Prediction of Deposition Rate in Meniscus‐Confined Electrodeposition Based on Parameter Optimization Algorithm

Abstract

Meniscus‐confined electrodeposition (MCED) is a potential approach to fabricate 3D metallic microstructures and can be used in microelectromechanical systems, optoelectronics, and flexible electrical interconnections. However, deposition efficiency and the quality of the microstructures obtained by this method on optimal parameters are identified by a large number of comparative experiments, resulting in high cost and inefficient practices. For this reason, herein, the fabrication process of metal microstructures by MCED simulation and optimizes parameters affecting deposition quality and rate is investigated. First, the finite‐element method is used to simulate the voltage and copper ion concentration identifies the target range. Then, the electrodeposition rate 1 × 10−7 m s−1 is set as the target value.
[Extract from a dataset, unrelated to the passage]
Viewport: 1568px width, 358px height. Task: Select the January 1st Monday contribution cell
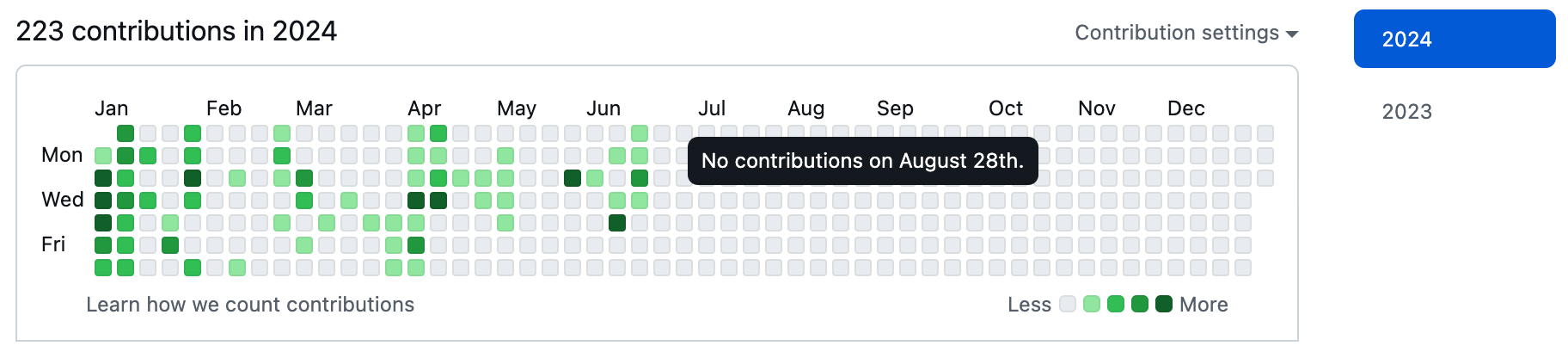point(103,156)
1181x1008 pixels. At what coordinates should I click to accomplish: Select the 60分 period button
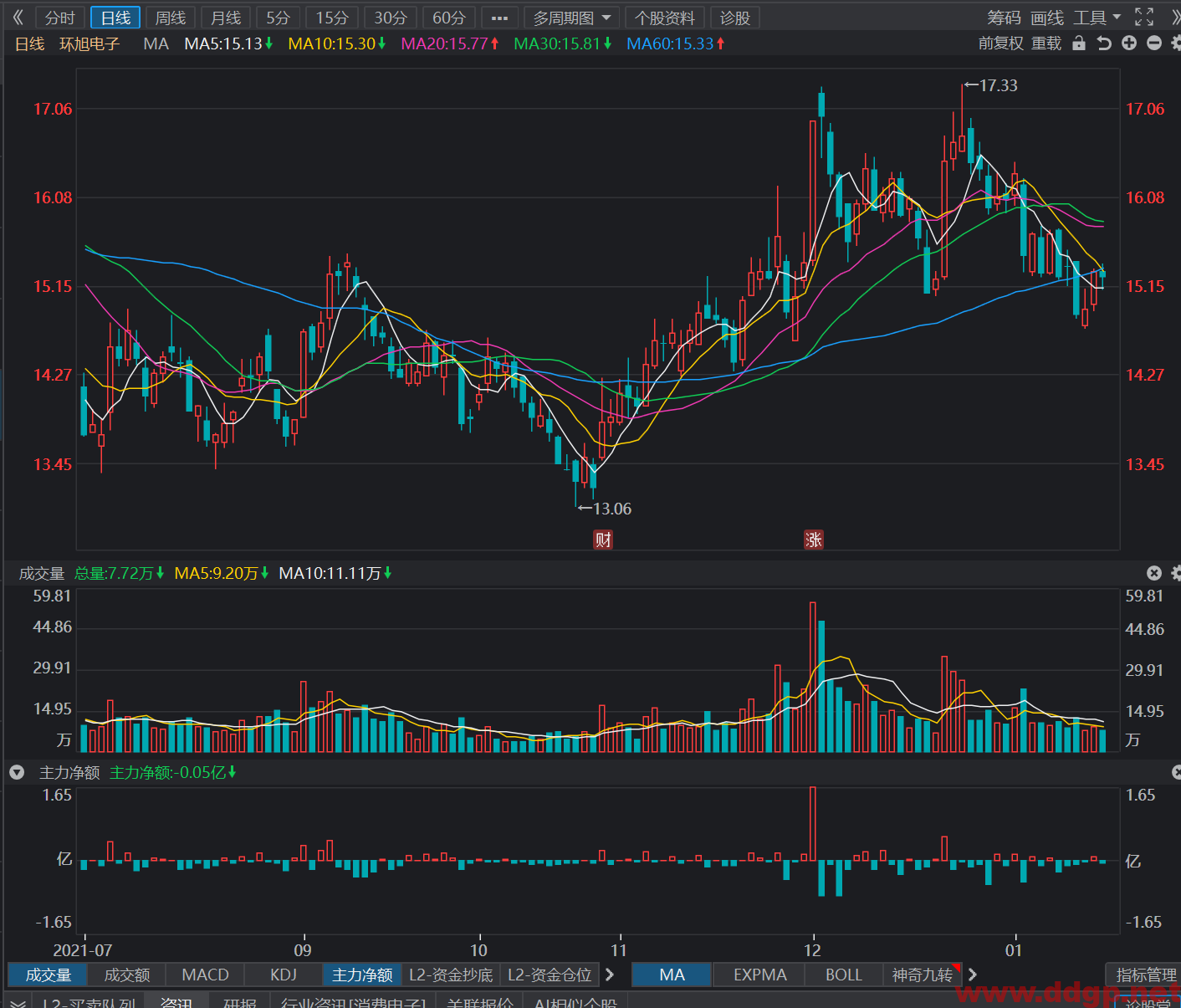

The best applicable values of 0.29 V and 0.46 m are obtained after optimizing the voltage and copper ion concentration that affects the quality of deposited microstructures and rate of MCED based on the genetic algorithm (GA), cuckoo search (CS) algorithm, and support vector regression (SVR) algorithm. Finally, simulations and experiments are carried out according to the optimized parameters values. The results show that the maximum error of deposition rate is 7.9%. This study pioneers a new approach to achieving efficient and high‐quality deposition by MCED.